Mettre de la voix sans avoir à être filmé, sans avoir à montrer son image, permet à l'élève de se lancer plus facilement dans le travail. Le doublage les rend moins timides. Ceci dit, l'écoute n'est pas toujours facile. Il faut aussi apprendre à écouter sa voix. Cette partie n'est pas toujours la plus évidente mais elle est en revanche une excellente expérience. Elle permet de se rendre compte de ce que l'on offre à entendre aux autres et permet de corriger certaines façons que l'on a de s'exprimer (intensité de la voix, linéarité, bredouillage, ...).



S'écouter parler
Armé d'un enregistreur, l'élève s'enregistre en train de lire une histoire. On travaille ici sur la qualité du rendu, sur le travail langagier individuel. S'entendre est assez difficile, même pour un adulte, mais est très instructif. On se rend parfaitement compte du rendu proposé à ceux qui nous écoutent. Ainsi, on arrive assez rapidement à cibler les éléments sur lesquels on doit faire des progrès.
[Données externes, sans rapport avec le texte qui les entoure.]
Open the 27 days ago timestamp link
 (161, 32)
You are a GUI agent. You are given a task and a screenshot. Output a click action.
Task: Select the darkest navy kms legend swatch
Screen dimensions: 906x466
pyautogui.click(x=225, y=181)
L'enregistrement peut aussi se faire sur de courtes discussions en petit groupe. Ainsi, on est moins sur la diction mais plus sur la pertinence et la qualité d'un propos spontané. L'enseignant doit avoir conscience de ce qui est travaillé dans cet atelier pour guider les élèves lors de la production, apporter une médiation efficace. Mais il doit aussi bien expliciter ce qui est attendu lors de la réécoute, sans quoi l'élève aura de grandes difficultés à juger de la qualité de son intervention. L'élève n'est pas autonome dans son évaluation. "Qu'attend-il de moi ?" 
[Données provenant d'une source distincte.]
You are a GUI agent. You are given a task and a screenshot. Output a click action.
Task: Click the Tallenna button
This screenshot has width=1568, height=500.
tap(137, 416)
On peut attendre par exemple que l'élève s'insère dans une discussion commune, prenne en compte ce qui a été dit avant, qu'il explique ou qu'il raconte, qu'il justifie. Si on ne le guide pas, l'élève pourra alors parler de son volume, de ses hésitations. Il dira peut-être que c'est bien parce qu'il pense que c'est la bonne réponse alors qu'il n'est pas rentré dans un échange avec ses camarades.



L'oral, outil d'un autre apprentissage
Ici, l'élève échange en pensant travailler uniquement sur un domaine ciblé des apprentissages : la compréhension d'une lecture, les sciences, l'histoire ... Ces échanges sont d'ailleurs très utiles dans le domaine en question. Mais l'enseignant lui, fourbe qu'il est, effectue sa médiation dans le but de travailler l'oral. 

Quelques exemples :

  • Sciences

Un mort-vivant, c'est mort ou c'est vivant ?
Les élèves échanges sur ce qui fait que l'on est en vie ou non. Pendant ce temps, l'enseignant, sans prendre partie, demande "pourquoi ?" ou bien "comment ?" On observe ainsi les échanges passionnants entre les élèves en essayant de voir s'ils parviennent à justifier leur intervention, si ce qu'ils ont à dire apporte quelque chose de nouveau, s'ils prennent en compte les remarques des camarades.

  • Histoire
Les élèves se mettent dans la peau des personnages et échangent sur les grandes décisions qu'ils doivent prendre.

  • Lecture

Travail sur la compréhension d'un passage qui peut poser problème. Echanges en groupe sur cette compréhension. Justification, approbation, expression du doute et explication.